======== Supplied data

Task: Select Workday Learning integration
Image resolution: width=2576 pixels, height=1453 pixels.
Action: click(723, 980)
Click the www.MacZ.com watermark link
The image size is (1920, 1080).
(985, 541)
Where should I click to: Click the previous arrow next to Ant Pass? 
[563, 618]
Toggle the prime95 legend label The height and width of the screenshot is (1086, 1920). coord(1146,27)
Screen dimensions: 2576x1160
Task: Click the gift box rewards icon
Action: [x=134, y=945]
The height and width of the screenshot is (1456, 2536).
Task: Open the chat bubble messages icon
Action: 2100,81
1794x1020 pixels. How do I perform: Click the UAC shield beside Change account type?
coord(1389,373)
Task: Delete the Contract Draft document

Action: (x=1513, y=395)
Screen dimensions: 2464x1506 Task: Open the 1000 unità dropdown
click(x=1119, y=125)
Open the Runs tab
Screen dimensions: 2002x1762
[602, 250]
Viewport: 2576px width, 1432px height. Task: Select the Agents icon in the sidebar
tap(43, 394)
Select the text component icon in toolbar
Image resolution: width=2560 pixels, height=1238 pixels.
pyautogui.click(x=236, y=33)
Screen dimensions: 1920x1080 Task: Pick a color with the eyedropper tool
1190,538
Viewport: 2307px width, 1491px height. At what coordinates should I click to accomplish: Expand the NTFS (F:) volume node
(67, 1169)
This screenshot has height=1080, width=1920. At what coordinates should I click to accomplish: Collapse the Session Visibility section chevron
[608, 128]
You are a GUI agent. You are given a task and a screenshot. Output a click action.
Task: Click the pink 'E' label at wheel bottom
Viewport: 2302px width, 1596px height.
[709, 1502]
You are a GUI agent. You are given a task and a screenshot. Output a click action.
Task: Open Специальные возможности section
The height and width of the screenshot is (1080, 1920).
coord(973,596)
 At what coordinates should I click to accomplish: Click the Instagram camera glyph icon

================

--- Assignment ---
Once the line that contains "Task: Click the pink" is found, please give it again exactly, along with each line that comes after it, through the last line of the entries.

--- Answer for this exercise ---
Task: Click the pink 'E' label at wheel bottom
Viewport: 2302px width, 1596px height.
[709, 1502]
You are a GUI agent. You are given a task and a screenshot. Output a click action.
Task: Open Специальные возможности section
The height and width of the screenshot is (1080, 1920).
coord(973,596)
 At what coordinates should I click to accomplish: Click the Instagram camera glyph icon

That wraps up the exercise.